In this paper we explore the challenges and strategies for enhancing the robustness of $k$-means clustering algorithms against adversarial manipulations. We evaluate the vulnerability of clustering algorithms to adversarial attacks, emphasising the associated security risks.

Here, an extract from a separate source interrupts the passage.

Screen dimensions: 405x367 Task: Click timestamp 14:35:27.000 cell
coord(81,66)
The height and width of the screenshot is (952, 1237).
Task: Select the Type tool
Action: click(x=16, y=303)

Our study investigates the impact of incremental attack strength on training, introduces the concept of transferability between supervised and unsupervised models, and highlights the sensitivity of unsupervised models to sample distributions. We additionally introduce and evaluate an adversarial training method that improves testing performance in adversarial scenarios, and we highlight the importance of various parameters in the proposed training method, such as continuous learning, centroid initialisation, and adversarial step-count.

翻译：本文探讨了提升 $k$-均值聚类算法对抗对抗性操控鲁棒性的挑战与策略。我们评估了聚类算法面对对抗攻击的脆弱性，强调了相关的安全风险。本研究考察了增量攻击强度对训练的影响，引入了监督模型与无监督模型间可迁移性的概念，并揭示了无监督模型对样本分布的敏感性。此外，我们提出并评估了一种对抗训练方法，该方法在对抗场景下提升了测试性能，同时强调了所提训练方法中各项参数的重要性，例如持续学习、质心初始化以及对抗步数。